Torque and revolutions per minute, or RPM, are physical concepts in rotational mechanics. Strictly defined, torque is the applied force scaled by the linear distance of a level arm, a value that quantifies how much force gives rise to rotational motion, such as that imparted by a wrench. RPM quantifies the periodicity of the motion. The product of torque and RPM is power, or the rate at which an object in rotational motion does work. You can calculate each of these values when the power rating is known, as is common with motorised engines.

Determine the frequency (f) of rotation. If the rotational motion of interest is that of a car engine, the object in rotational motion is the crankshaft. Do this by timing one full cycle from start to finish. The inverse of the amount of time (t) it takes to complete one cycle is the frequency (f = 1/t). Units of frequency are hertz (Hz) or inverse seconds.

Convert the frequency to RPM. Divide the frequency by 60 to denote the number of cycles per minute instead of per second, or RPM = f/60.
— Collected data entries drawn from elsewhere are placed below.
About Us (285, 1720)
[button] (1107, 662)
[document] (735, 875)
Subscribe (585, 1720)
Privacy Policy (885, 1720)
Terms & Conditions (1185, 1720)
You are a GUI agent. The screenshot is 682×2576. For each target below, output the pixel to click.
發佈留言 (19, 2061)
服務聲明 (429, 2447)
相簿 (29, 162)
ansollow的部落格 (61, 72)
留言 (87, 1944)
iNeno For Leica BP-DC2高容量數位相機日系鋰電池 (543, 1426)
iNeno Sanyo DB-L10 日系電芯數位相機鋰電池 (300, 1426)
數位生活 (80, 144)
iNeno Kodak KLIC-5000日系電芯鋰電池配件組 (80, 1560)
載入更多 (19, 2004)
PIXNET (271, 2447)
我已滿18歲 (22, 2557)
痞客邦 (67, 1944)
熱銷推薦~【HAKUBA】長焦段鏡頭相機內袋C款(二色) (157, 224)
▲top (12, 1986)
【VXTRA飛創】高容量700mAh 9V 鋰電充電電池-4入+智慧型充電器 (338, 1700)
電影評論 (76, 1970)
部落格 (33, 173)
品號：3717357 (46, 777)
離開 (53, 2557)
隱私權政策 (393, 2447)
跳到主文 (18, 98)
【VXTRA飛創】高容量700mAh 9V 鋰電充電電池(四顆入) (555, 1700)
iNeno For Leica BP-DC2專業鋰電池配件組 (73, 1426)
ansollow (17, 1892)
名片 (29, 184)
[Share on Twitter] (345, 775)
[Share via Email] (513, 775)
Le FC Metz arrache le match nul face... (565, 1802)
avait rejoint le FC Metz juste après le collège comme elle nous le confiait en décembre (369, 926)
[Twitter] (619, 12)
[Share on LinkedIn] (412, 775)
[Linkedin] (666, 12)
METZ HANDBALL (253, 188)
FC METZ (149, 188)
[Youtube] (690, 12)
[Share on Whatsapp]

Write down the power rating of the engine. This will most likely be given in units of horsepower, or HP. The power rating is a universal indicator of the engine's performance, so it should be easy to find in manufacturer literature, such as the owner's manual.

Multiply the power by 746 watt/horsepower (W/HP) to write the power rating in terms of more standard units if that is preferred. Remember that a watt is a joule/second, so it'll be necessary to divide the power by 60 to put the work rate in "per minute" terms as well. Omit this step if the you want to render the torque in units of foot-pounds.

Divide the power by the RPM. The full formula for the power (P) in terms of the torque (T) and RPM is P = 2(pi)(T)(RPM), so you will also need to multiply the result by a factor of 2(pi) to get the correct torque. Check your answer by ensuring that your final value is given in units of foot-pounds or Newton-meters.